(Lines on where targets appear)
========
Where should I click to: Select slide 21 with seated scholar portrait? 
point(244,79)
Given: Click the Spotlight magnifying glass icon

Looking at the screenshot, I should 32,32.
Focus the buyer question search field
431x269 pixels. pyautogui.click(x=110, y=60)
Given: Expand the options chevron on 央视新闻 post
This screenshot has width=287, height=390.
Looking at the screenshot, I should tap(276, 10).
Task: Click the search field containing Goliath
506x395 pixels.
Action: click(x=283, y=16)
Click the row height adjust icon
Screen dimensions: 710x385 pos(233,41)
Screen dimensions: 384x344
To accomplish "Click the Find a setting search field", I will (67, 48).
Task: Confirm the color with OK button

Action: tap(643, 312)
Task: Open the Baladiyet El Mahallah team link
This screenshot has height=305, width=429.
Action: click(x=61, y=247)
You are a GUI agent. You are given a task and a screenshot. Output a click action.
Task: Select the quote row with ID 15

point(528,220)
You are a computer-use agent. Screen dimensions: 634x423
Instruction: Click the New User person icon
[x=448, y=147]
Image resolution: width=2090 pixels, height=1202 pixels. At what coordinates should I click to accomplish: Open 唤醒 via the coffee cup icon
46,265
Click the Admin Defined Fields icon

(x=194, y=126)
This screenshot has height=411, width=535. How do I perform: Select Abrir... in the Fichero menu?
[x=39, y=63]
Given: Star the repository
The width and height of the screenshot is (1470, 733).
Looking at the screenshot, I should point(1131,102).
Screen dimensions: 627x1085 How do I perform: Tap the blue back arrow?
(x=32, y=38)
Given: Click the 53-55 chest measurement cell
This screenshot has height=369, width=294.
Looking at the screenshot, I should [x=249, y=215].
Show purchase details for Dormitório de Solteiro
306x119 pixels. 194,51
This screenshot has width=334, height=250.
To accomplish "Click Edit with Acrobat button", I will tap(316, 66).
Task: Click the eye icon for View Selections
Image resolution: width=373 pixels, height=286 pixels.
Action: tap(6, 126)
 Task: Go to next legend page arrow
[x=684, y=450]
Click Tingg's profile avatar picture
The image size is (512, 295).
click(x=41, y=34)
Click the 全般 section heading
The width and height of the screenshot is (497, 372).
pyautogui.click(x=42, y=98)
========
Problem to solve
Transcribe all of the lines above word for word.

Result of this exercise
Where should I click to: Select slide 21 with seated scholar portrait? 
point(244,79)
Given: Click the Spotlight magnifying glass icon

Looking at the screenshot, I should 32,32.
Focus the buyer question search field
431x269 pixels. pyautogui.click(x=110, y=60)
Given: Expand the options chevron on 央视新闻 post
This screenshot has width=287, height=390.
Looking at the screenshot, I should tap(276, 10).
Task: Click the search field containing Goliath
506x395 pixels.
Action: click(x=283, y=16)
Click the row height adjust icon
Screen dimensions: 710x385 pos(233,41)
Screen dimensions: 384x344
To accomplish "Click the Find a setting search field", I will (67, 48).
Task: Confirm the color with OK button

Action: tap(643, 312)
Task: Open the Baladiyet El Mahallah team link
This screenshot has height=305, width=429.
Action: click(x=61, y=247)
You are a GUI agent. You are given a task and a screenshot. Output a click action.
Task: Select the quote row with ID 15

point(528,220)
You are a computer-use agent. Screen dimensions: 634x423
Instruction: Click the New User person icon
[x=448, y=147]
Image resolution: width=2090 pixels, height=1202 pixels. At what coordinates should I click to accomplish: Open 唤醒 via the coffee cup icon
46,265
Click the Admin Defined Fields icon

(x=194, y=126)
This screenshot has height=411, width=535. How do I perform: Select Abrir... in the Fichero menu?
[x=39, y=63]
Given: Star the repository
The width and height of the screenshot is (1470, 733).
Looking at the screenshot, I should point(1131,102).
Screen dimensions: 627x1085 How do I perform: Tap the blue back arrow?
(x=32, y=38)
Given: Click the 53-55 chest measurement cell
This screenshot has height=369, width=294.
Looking at the screenshot, I should [x=249, y=215].
Show purchase details for Dormitório de Solteiro
306x119 pixels. 194,51
This screenshot has width=334, height=250.
To accomplish "Click Edit with Acrobat button", I will tap(316, 66).
Task: Click the eye icon for View Selections
Image resolution: width=373 pixels, height=286 pixels.
Action: tap(6, 126)
 Task: Go to next legend page arrow
[x=684, y=450]
Click Tingg's profile avatar picture
The image size is (512, 295).
click(x=41, y=34)
Click the 全般 section heading
The width and height of the screenshot is (497, 372).
pyautogui.click(x=42, y=98)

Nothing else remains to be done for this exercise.